The plugin supports AOT snapshots compiled with Dart version 2.10 to 2.17.

A snapshot is generally located in the lib/<arch>/libapp.so files of an APK. Since Dart may be used outside of Flutter, or since the file name or location may change, a reliable way to locate such files is to look for an ELF so exporting the following 4 symbols:

_kDartVmSnapshotInstructions
_kDartIsolateSnapshotInstructions
_kDartVmSnapshotData
_kDartIsolateSnapshotData

The XxxSnapshotInstructions symbols point to pre-compiled machine code. However, getting a starting point when dealing with stripped or obfuscated binaries may prove difficult. The XxxSnapshotData symbols point to Dart VM structures and objects that will be accessed by the executing code. That includes data elements such as pooled strings or arrays of immediate values. Snapshot data also include important metadata that will help restructure the hundreds or thousands of routines compiled in an AOT snapshot.

Using the Plugin

First, make sure that you are dealing Dart AOT snapshots or with a Flutter app containing precompiled AOT snapshots. Indeed other types of snapshots exist, such as JIT snapshots. The plugin does not provide help for those. In practice, non-AOT snapshots may be relatively easy to analyze, but you are unlikely to encounter them in the wild. Most Dart code or Flutter apps will be compiled and distributed in release mode. At best, some symbols and optional metadata may be left over. At worst, most will have been obfuscated (refer to Flutter’s --obfuscate option).

The plugin will automatically kick in and analyze AOT snapshots generated by Dart 2.10 (~Fall 2010) to Dart 2.17 (current at the time of writing). The analysis results will be placed in text sub-units located under the elf container unit. The code unit will be annotated (methods will be renamed, etc.), as explained in the next sections.

An aarch64 ELF file containing Dart AOT snapshots. The plugin generated reports in the dart_aot_snapshots sub-unit folder. Other information would be embedded into the native code unit itself (e.g. renamed routines, re-packaged routines, extra comments, etc.)is directly placed onto .

Textual Information

AOT snapshots contain lots of information. Deserializing them is relatively complicated, not to mention the fact that each revision of Dart changes the format — meaning that support will have to be added for Dart 2.18+ when that version ships… The plugin does not extract every potentially available bit of information. What is made available at this time is:

1- Basic information about the snapshots, such as version and features

Basic information about AOT snapshots

2- The list of libraries, classes, and methods

Classes, methods, libraries present a snapshot.
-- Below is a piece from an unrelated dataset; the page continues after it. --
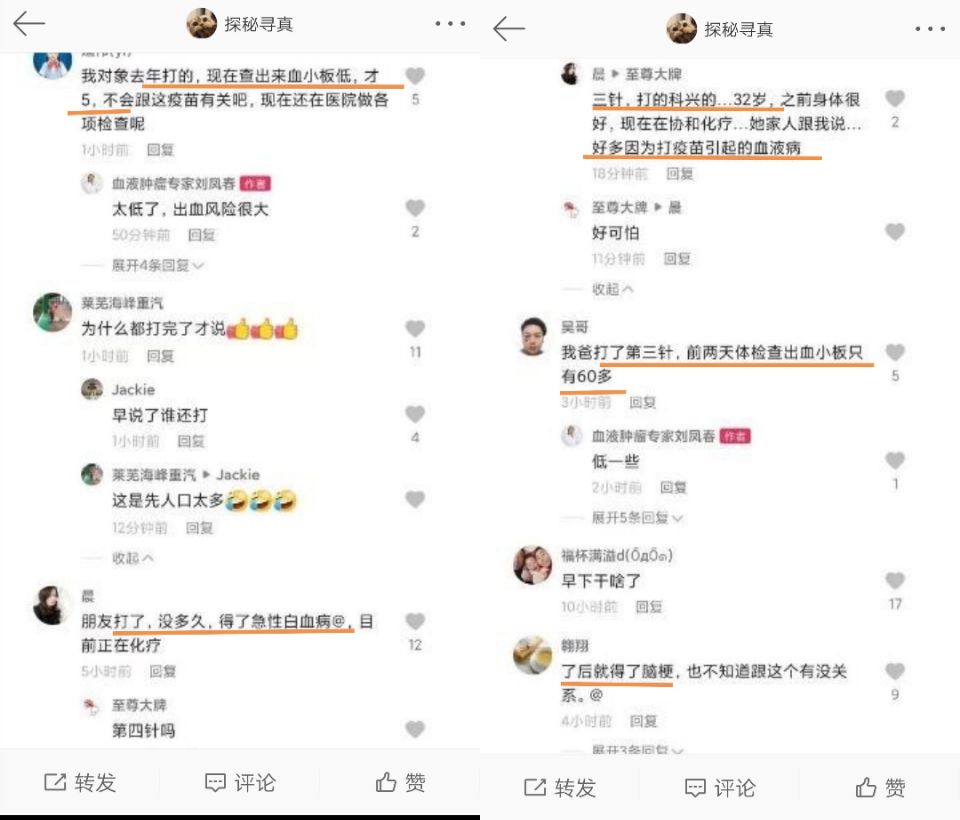
Task: Expand 展开5条回复 replies
Action: (x=637, y=518)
Here, we can see that most names were obfuscated.

3- A view of the primary pool strings

Pooled items (including strings), some of them may be used by the natively executed code.

Code Annotations

Aside from static information, the plugin also attempts to:

1- Rename methods. Release builds will strip the method names from the ELF file. However, the AOT snapshot information references all AOT methods as well as their names, classes, library, etc. The names provided in the snapshot information will be applied to unnamed native routines.
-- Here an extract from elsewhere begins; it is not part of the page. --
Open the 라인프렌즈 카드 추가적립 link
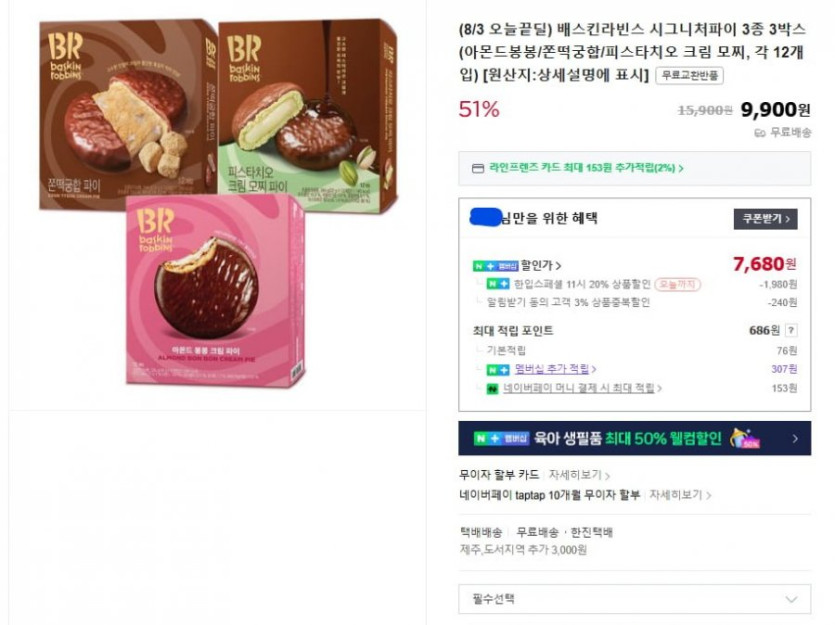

You will be able to locate the main method, the entry-point of all Dart applications.

2- Annotate access to pooled strings. Native code accesses pooled items through a fixed register (containing an address into a pointer array to pooled elements). Below is a list of registers for the most common architectures:

arm     : register r5
aarch64 : register x27
x64     : register r15

Pooled strings accessed on x64 binaries are marked as a meta-comment in the code unit, as follows:

0x1BFF / 8 (pointer size on 64-bit arch.) = 0x37F = 895

Unfortunately, due to how the assembly code for arm64 binaries is generated, those comments cannot be generated on such binaries. However, decompilation will yield slightly more digestible code, e.g.:

Pooled string access on an arm64 binary

Caveats & Conclusion

We recommend analyzing x64 or arm64 binaries, instead of their 32-bit x86 or arm counterparts, since the plugin may not parse everything properly in the latter cases. In particular, the functions are not mapped properly for arm 32-bit snapshots generated by recent versions of Dart (2.16’ish and above).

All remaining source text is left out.